WHAT YOU ARE ASKED TO DO:
Rewrite the stretch of the product safety text from "Answer. Such authority" through "program demands dictate." with "Administration bill" changed to "proposed bill" wherever it appears.

PASSAGE TO READ:
Answer. Such authority is not included in the Administration bill because it is unnecessary. One of the substantial advantages that the Administration bill (S. 1797) presents is that implementation would be obtained by expanding our current facilities for research, development and testing consumer products. The Department already has authority to lease such laboratory facilities as the program demands dictate.

Question No. 4. How would the lack of technical facilities constrain or limit a product safety program in the Department of Health, Education, and Welfare? Answer. Technical facilities are needed for two fundamental purposes: (1) to develop test methods for standards; and (2) to test products for compliance. FDA's Bureau of Product Safety already has entered into an interagency agreement with the National Bureau of Standards to develop test methods for children's products. This arrangement could be considerably broadened (Section 20 of the bill specifically authorizes use of facilities available in other Federal agencies). FDA also has numerous laboratories in the Field which could serve this new program. In addition we could use the extensive facilities already available in the private sector (e.g. the Franklin Institute, Illinois Institute of Technology, Battelle Memorial Laboratories, and Cornell Aeronautical Laboratories). No constraint on this part of the product safety program would be anticipated.

DATA SHOWN:
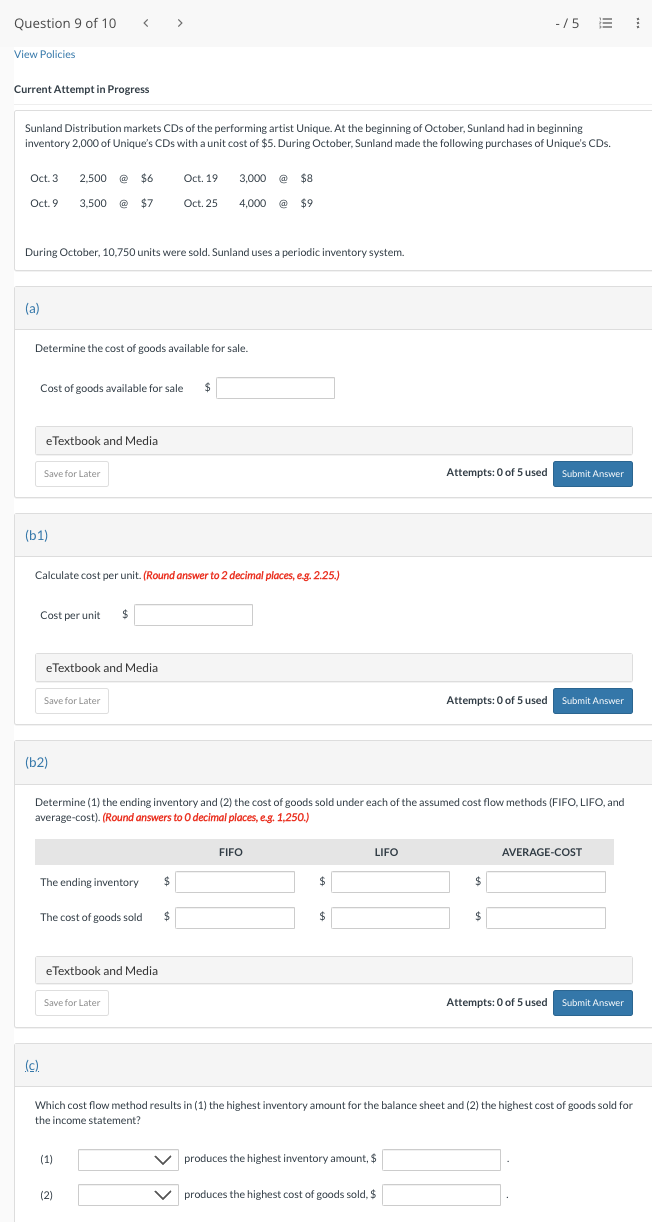Submit Answer for part (a)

ANSWER TO THIS EXERCISE:
Answer. Such authority is not included in the proposed bill because it is unnecessary. One of the substantial advantages that the proposed bill (S. 1797) presents is that implementation would be obtained by expanding our current facilities for research, development and testing consumer products. The Department already has authority to lease such laboratory facilities as the program demands dictate.